The concept of "paying for good work" is pretty straightforward, but it wavers in the face of the "get something for nothing" culture in which we now live.

The microtransaction has long since been a sticking point in the video game community, so when it was revealed that the upcoming Uncharted 4: A Thief's End would include multiplayer microtransactions, gamers were a little miffed. But one former Naughty Dog employee has come to the developer's defense.

Eric Monacelli, who worked as Naughty Dog's community strategist and is now with Infinity Ward, told MCV that it's really quite simple:

"If it's good enough content and you want to pay for it, why not pay for it?
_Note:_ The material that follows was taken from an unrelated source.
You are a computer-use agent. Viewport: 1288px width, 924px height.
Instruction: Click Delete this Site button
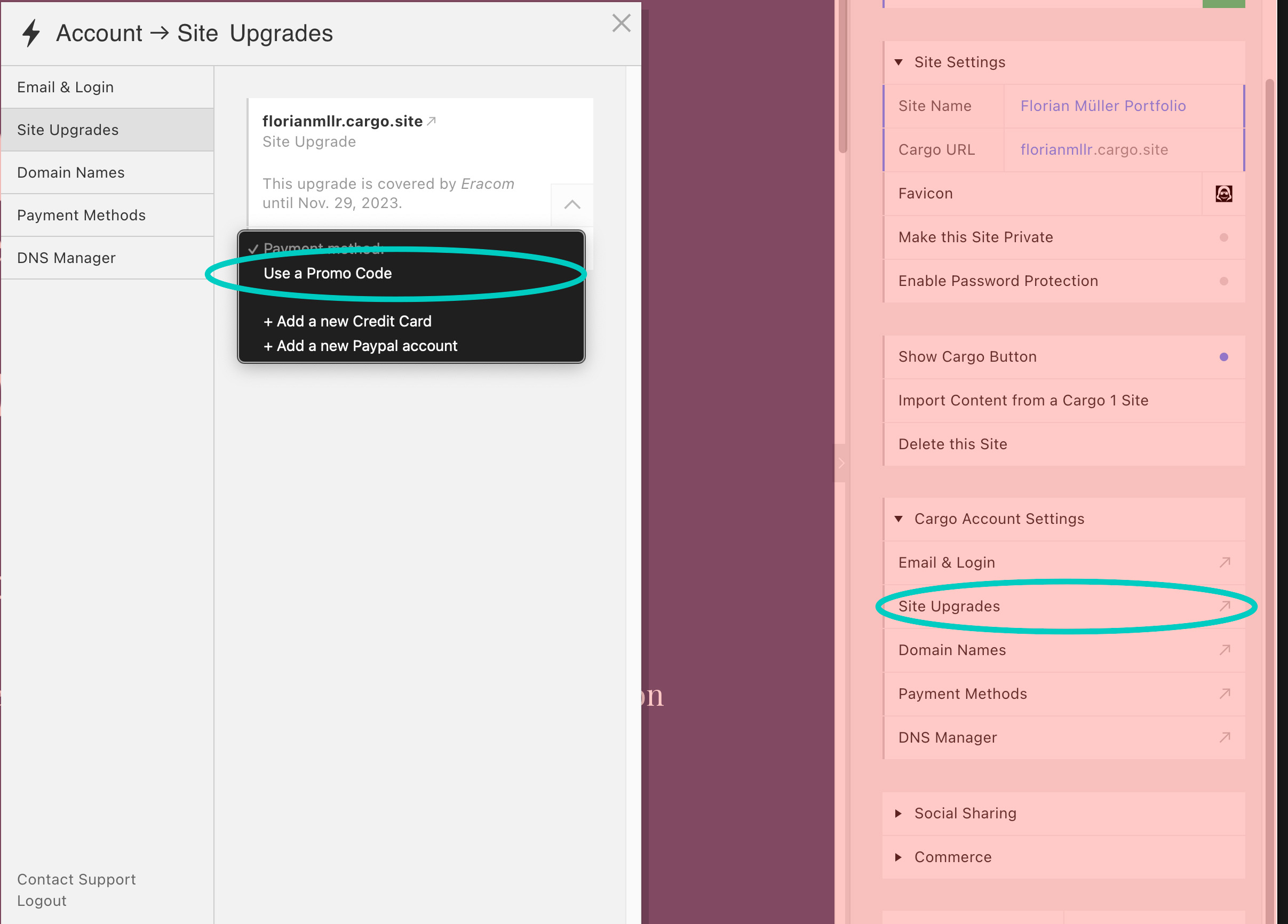[953, 444]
That's what it comes down to."

Monacelli further challenged the conspiracy theory that studios cut content from a game to sell later as premium DLC, an idea we at PSXE have often said is absurd. Monacelli simply said, "No, often it's not," and he used The Last Of Us as an example:

"A clear-cut example of that is the burst rifle in The Last of Us. A lot of people thought. 'Why are they charging for guns?' We did the research and noticed that a lot of players were having trouble jumping into the game for the first time, so we wanted to give people a weapon that was easily accessible and would give them a bit of a leg-up. There were other weapons if they were a more experienced player that they could buy--it's up to them. If you're already kicking ass, you probably don't need these, but if you want 'em, have 'em. It's just a matter of personal preference."

Monacelli also added that when it comes to downloadable content and microtransactions, the cost should reflect the amount of effort put into the creation of that content:

"For me, the more thought that's put into DLC, the more you should be able to charge for it, because it's one of those things where you're creating another game unto itself. The Last of Us: Left Behind was another game. It's essentially the second Last of Us game, right?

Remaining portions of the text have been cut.